ЗАДАНИЕ A
Воспроизведите полностью и без изменений интервью с Иммануилом Валлерстайном.

··· ИСХОДНЫЙ ТЕКСТ

Иммануил Валлерстайн о мир-системах, неизбежном конце капитализма и о комплексной социальной науке

Политические штудии публичного интеллектуала: западный мыслитель о мировых альтернативах

Политика 17.12.2014 // 10 971

“Theory Talks” с гордостью представляет беседу со специалистом по социальной истории Иммануилом Валлерстайном. Заслуженную известность Валлерстайну принесла его мир-системная теория, в которой он предлагает критическую альтернативу системным реалистическим подходам к международным отношениям. Можно сказать, что в то время как реалисты отталкиваются от системы для анализа и прогнозирования истории, мир-системная теория отталкивается от истории для анализа и прогнозирования системы. В этой всесторонней беседе Валлерстайн, среди прочего, объясняет, почему капитализм себя исчерпал, почему 1968 год был важнее 1945-го и 1989 года, а также почему нам нужно преодолеть искусственные разрывы между различными сферами в науке об обществе и между философией и наукой в целом.

— Что, по вашему мнению, является трудной задачей или центральной темой полемики в современной науке о международных отношениях? И каково предлагаемое вами решение такой задачи или ваша позиция в продолжающейся полемике?

— В своем анализе современной мир-системы я утверждаю, что мы переживаем структурный кризис: эта система по сути нежизнеспособна, мир находится в состоянии хаоса, из которого мы не выйдем в ближайшие двадцать — сорок лет. Этот кризис обусловлен нехваткой прибавочной стоимости и соответственно упущением потенциального дохода. Система находится в точке бифуркации: в ситуации, когда из имеющегося кризиса существует два альтернативных выхода, позволяющих создать новую стабильную миросистему.

······
··· СТРОКИ ДАННЫХ

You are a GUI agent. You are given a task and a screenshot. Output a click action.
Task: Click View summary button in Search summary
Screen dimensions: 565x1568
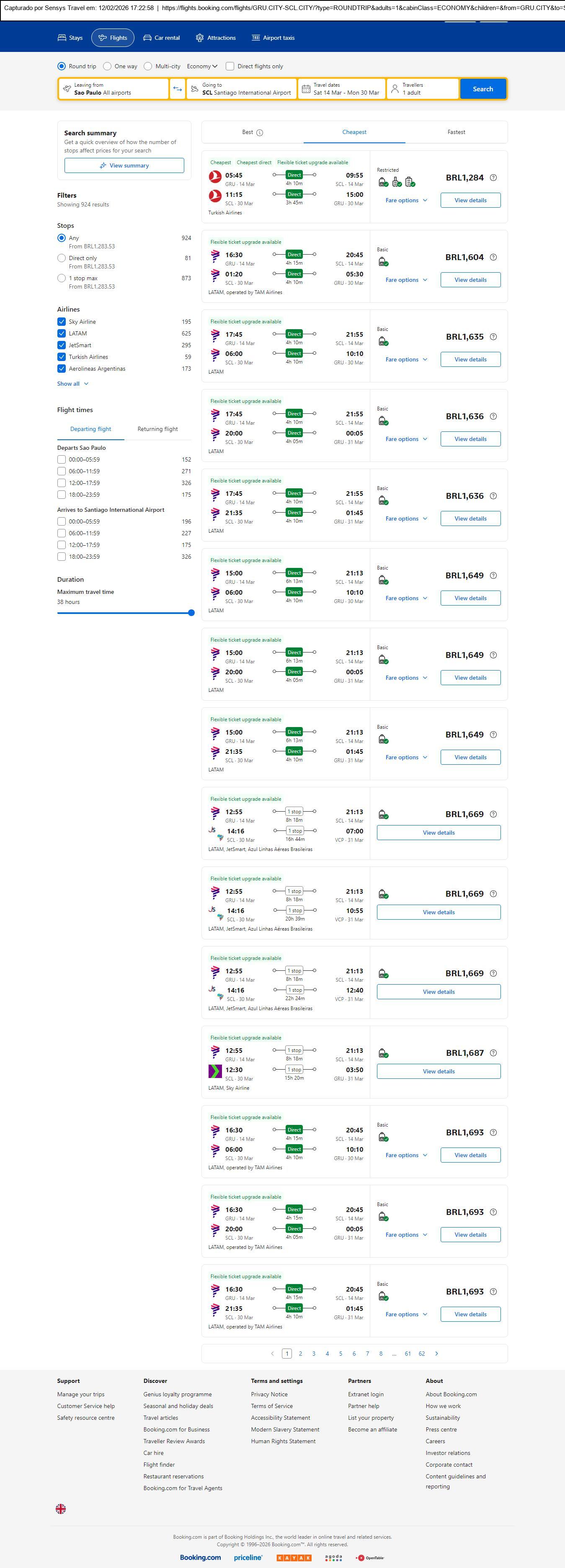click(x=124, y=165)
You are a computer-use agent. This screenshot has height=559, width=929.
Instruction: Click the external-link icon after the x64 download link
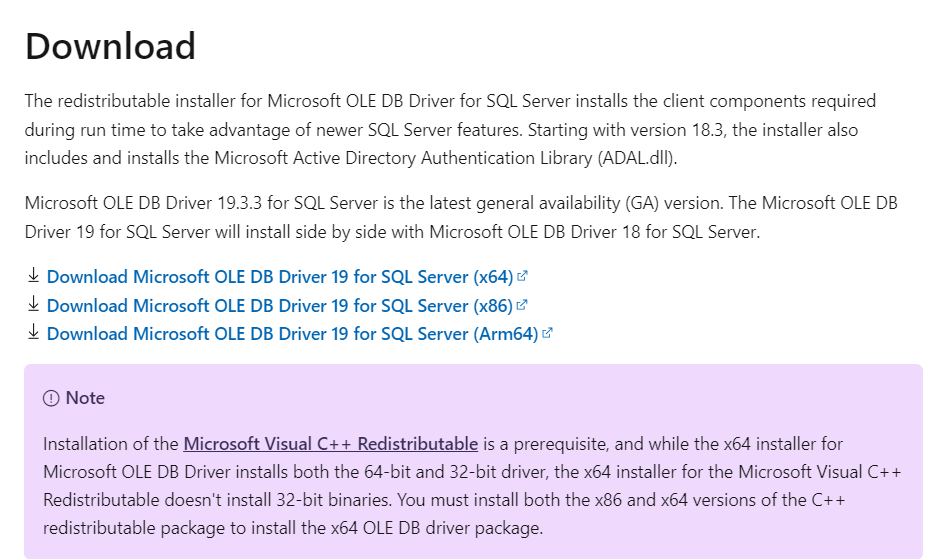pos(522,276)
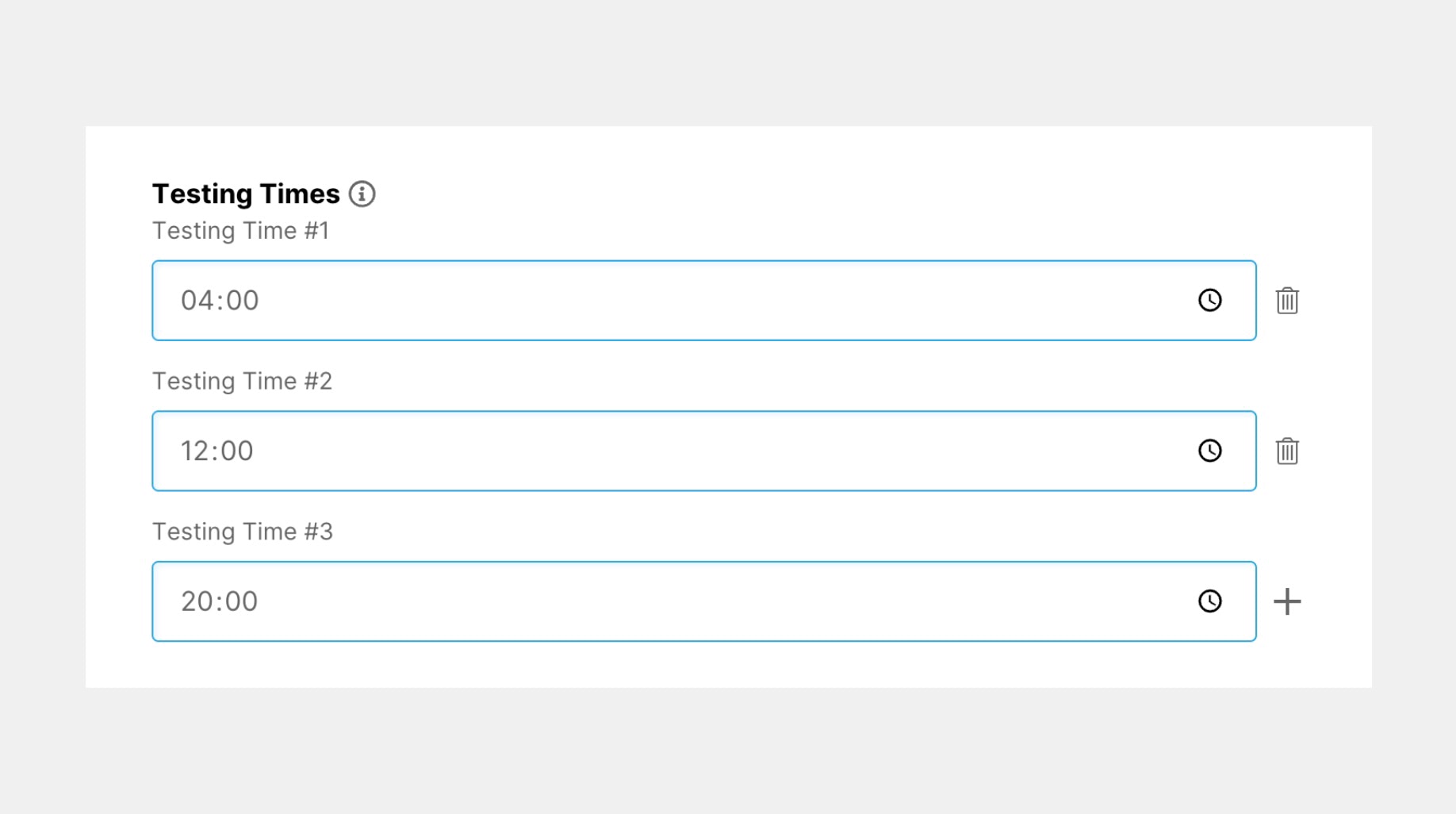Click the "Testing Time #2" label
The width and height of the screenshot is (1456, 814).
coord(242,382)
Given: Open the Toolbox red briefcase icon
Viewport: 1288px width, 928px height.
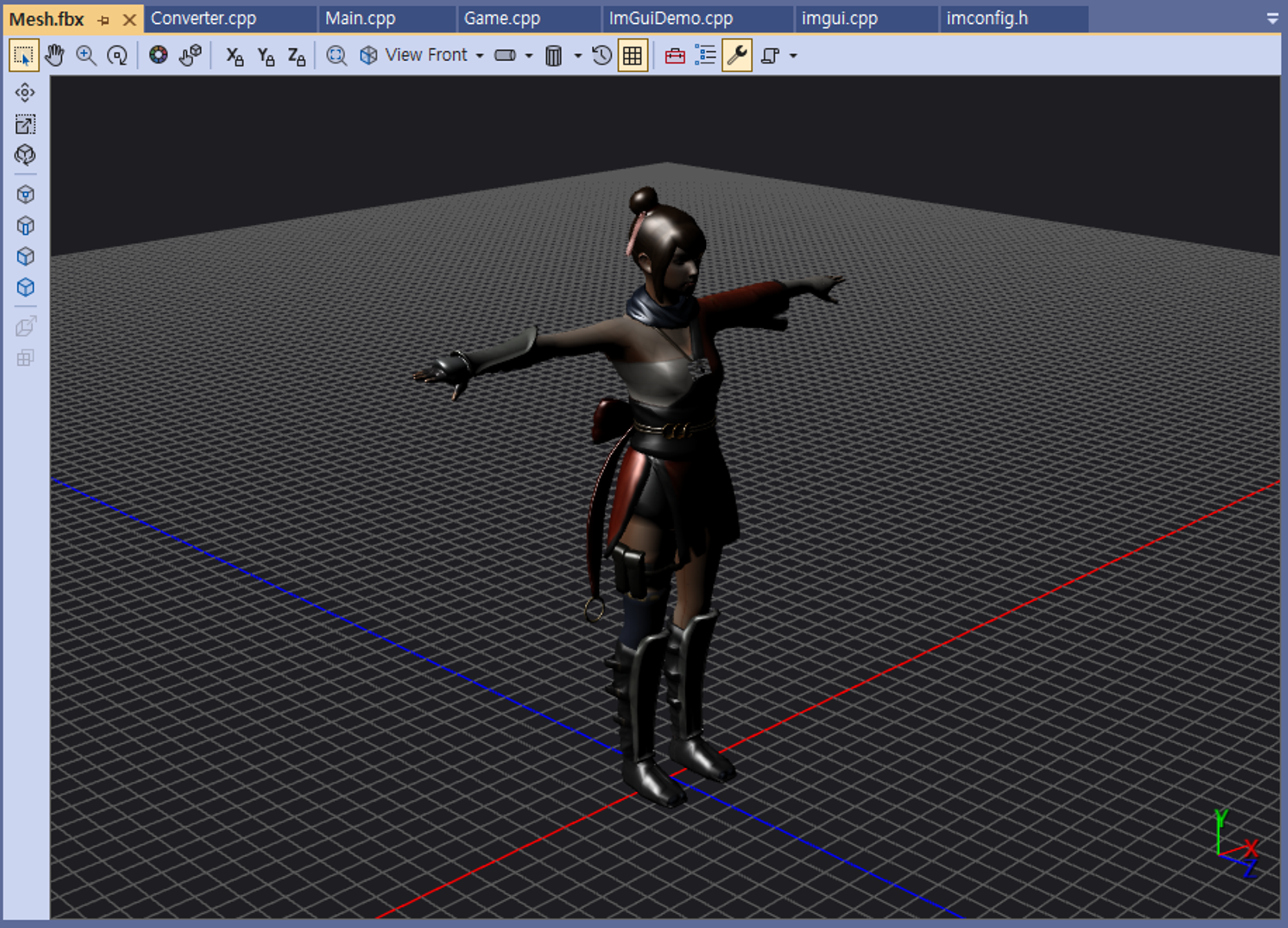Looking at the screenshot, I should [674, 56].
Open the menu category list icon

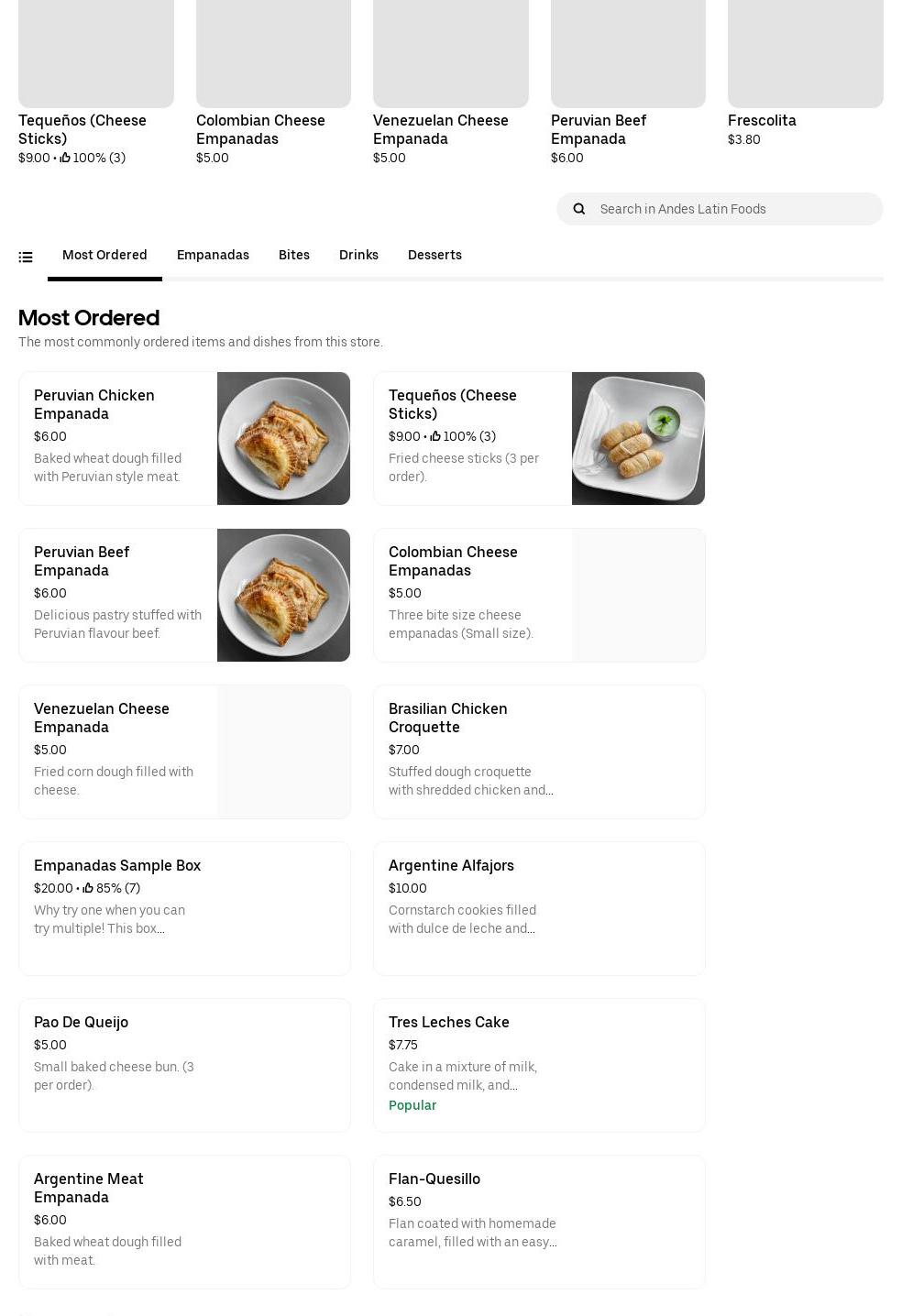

······

ЗАДАНИЕ B
Обновите строки данных, начиная со строки с «Given: Open the Toolbox red briefcase icon» и до последней строки данных включительно: замените «Toolbox» на «Toolkit», ничего больше не меняя. Картинки в ответ не включайте.

ПРАВИЛЬНЫЙ ОТВЕТ A
Иммануил Валлерстайн о мир-системах, неизбежном конце капитализма и о комплексной социальной науке

Политические штудии публичного интеллектуала: западный мыслитель о мировых альтернативах

Политика 17.12.2014 // 10 971

“Theory Talks” с гордостью представляет беседу со специалистом по социальной истории Иммануилом Валлерстайном. Заслуженную известность Валлерстайну принесла его мир-системная теория, в которой он предлагает критическую альтернативу системным реалистическим подходам к международным отношениям. Можно сказать, что в то время как реалисты отталкиваются от системы для анализа и прогнозирования истории, мир-системная теория отталкивается от истории для анализа и прогнозирования системы. В этой всесторонней беседе Валлерстайн, среди прочего, объясняет, почему капитализм себя исчерпал, почему 1968 год был важнее 1945-го и 1989 года, а также почему нам нужно преодолеть искусственные разрывы между различными сферами в науке об обществе и между философией и наукой в целом.

— Что, по вашему мнению, является трудной задачей или центральной темой полемики в современной науке о международных отношениях? И каково предлагаемое вами решение такой задачи или ваша позиция в продолжающейся полемике?

— В своем анализе современной мир-системы я утверждаю, что мы переживаем структурный кризис: эта система по сути нежизнеспособна, мир находится в состоянии хаоса, из которого мы не выйдем в ближайшие двадцать — сорок лет. Этот кризис обусловлен нехваткой прибавочной стоимости и соответственно упущением потенциального дохода. Система находится в точке бифуркации: в ситуации, когда из имеющегося кризиса существует два альтернативных выхода, позволяющих создать новую стабильную миросистему.

ПРАВИЛЬНЫЙ ОТВЕТ B
Given: Open the Toolkit red briefcase icon
Viewport: 1288px width, 928px height.
Looking at the screenshot, I should [674, 56].
Open the menu category list icon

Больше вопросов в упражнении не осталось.